- [TASKS TO COMPLETE]:
- A) Answer these questions using the passage on wartime Germany, with each answer on its own line and marked like its question.
(i) What had Hitler closed off?
(ii) In what three ways could the war only end, as growing numbers of ordinary citizens now saw it?
(iii) What remained once the German people's love affair with Hitler was at an end?
- B) For each statement, say whether the passage on wartime Germany agrees with it. Answer yes or no, and quote the words from the passage that decide it.
(i) The earlier victories came to be viewed differently.
(ii) An end to the war was in sight.
(iii) Over the following months, the miseries of war would ease for the population of Germany.
- C) Retype without changes the part of the passage on wartime Germany that opens with the words containing "In this, at" and closes with "of divorce remained.".

- [PROVIDED TEXT]:
=-=-=-=-=
In this, at least, the dictator and the people he led were at one. Hitler, as more and more ordinary citizens now recognized, had closed off all avenues that might have brought compromise peace. The earlier victories were increasingly seen in a different light. There was no end in sight. But it now seemed clear to growing numbers of ordinary citizens that Hitler had taken them into a war which could only end in destruction, defeat, and disaster. There was still far to go, but over the next months the miseries of war would rebound in ever greater ferocity on the population of Germany itself. What was revealed after Stalingrad would become over those months ever clearer: for all the lingering strength of support, the German people’s love affair with Hitler was at an end. Only the bitter process of divorce remained.
=-=-=-=-=
- [LISTING]:
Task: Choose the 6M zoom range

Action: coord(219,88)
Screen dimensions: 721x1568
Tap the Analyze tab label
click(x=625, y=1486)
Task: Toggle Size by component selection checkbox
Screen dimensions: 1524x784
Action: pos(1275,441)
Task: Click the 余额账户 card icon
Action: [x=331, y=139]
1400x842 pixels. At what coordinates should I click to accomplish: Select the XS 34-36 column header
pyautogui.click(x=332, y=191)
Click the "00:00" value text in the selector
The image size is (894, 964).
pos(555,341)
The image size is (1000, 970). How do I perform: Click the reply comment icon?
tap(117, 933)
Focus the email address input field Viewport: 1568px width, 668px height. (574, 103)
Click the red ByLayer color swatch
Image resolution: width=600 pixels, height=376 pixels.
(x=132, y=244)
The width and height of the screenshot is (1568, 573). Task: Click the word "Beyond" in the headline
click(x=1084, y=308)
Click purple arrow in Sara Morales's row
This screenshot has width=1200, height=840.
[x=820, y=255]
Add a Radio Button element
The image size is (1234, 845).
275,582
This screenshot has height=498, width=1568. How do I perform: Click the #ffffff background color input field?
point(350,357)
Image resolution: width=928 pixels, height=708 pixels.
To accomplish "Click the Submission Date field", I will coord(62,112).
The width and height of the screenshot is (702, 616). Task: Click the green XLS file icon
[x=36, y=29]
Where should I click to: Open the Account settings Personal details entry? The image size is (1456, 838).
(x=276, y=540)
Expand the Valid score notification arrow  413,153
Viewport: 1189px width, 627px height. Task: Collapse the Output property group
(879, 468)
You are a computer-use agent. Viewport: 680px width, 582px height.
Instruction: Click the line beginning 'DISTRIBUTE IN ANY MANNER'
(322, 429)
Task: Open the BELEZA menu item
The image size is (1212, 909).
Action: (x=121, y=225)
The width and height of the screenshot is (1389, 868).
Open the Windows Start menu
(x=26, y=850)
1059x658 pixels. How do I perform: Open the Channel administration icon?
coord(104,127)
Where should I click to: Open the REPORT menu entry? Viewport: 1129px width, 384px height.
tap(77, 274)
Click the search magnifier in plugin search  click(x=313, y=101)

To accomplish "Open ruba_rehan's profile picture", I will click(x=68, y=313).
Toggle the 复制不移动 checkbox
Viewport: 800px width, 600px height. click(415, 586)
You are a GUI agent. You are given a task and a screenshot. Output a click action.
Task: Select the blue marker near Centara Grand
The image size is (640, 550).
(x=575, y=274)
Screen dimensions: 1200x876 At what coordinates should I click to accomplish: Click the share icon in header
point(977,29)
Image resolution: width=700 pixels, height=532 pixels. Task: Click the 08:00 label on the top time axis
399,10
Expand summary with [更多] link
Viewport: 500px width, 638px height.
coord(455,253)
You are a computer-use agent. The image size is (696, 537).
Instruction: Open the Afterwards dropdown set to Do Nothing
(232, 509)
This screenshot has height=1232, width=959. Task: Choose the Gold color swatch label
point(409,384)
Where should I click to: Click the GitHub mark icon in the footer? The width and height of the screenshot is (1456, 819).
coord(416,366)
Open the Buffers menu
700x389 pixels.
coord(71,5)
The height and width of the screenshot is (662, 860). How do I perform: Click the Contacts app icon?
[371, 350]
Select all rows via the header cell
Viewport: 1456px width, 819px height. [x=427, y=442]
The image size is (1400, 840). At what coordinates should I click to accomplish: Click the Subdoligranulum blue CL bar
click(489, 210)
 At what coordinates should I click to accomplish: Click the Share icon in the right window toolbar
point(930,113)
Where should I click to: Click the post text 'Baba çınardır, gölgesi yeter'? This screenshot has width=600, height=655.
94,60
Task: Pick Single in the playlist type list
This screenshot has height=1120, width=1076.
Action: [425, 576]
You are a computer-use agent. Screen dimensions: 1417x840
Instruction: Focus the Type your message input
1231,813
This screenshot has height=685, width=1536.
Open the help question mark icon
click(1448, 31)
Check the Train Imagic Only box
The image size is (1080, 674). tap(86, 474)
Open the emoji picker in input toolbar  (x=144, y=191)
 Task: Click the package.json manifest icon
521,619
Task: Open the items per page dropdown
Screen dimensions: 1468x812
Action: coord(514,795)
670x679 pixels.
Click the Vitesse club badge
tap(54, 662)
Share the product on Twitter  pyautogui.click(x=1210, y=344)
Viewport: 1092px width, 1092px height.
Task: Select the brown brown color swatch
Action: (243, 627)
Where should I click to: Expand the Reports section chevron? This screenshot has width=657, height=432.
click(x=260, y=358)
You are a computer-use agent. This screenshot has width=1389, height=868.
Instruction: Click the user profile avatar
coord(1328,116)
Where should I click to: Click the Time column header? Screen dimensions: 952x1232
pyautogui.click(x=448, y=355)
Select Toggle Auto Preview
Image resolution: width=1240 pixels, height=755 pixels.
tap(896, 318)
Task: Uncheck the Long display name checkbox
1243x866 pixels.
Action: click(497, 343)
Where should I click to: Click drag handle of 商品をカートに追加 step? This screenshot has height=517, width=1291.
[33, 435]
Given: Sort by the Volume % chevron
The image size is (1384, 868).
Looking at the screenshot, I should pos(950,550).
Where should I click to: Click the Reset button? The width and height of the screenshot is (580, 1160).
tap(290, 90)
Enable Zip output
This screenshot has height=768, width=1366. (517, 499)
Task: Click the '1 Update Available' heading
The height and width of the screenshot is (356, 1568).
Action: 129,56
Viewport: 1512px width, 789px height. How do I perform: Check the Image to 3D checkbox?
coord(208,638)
=-=-=-=-=
- [RESPONSES IN ORDER]:
- A)
(i) All avenues that might have brought compromise peace.
(ii) In destruction, defeat, and disaster.
(iii) Only the bitter process of divorce.

- B)
(i) Yes: "The earlier victories were increasingly seen in a different light."
(ii) No: "There was no end in sight."
(iii) No: "over the next months the miseries of war would rebound in ever greater ferocity on the population of Germany itself."

- C)
In this, at least, the dictator and the people he led were at one. Hitler, as more and more ordinary citizens now recognized, had closed off all avenues that might have brought compromise peace. The earlier victories were increasingly seen in a different light. There was no end in sight. But it now seemed clear to growing numbers of ordinary citizens that Hitler had taken them into a war which could only end in destruction, defeat, and disaster. There was still far to go, but over the next months the miseries of war would rebound in ever greater ferocity on the population of Germany itself. What was revealed after Stalingrad would become over those months ever clearer: for all the lingering strength of support, the German people’s love affair with Hitler was at an end. Only the bitter process of divorce remained.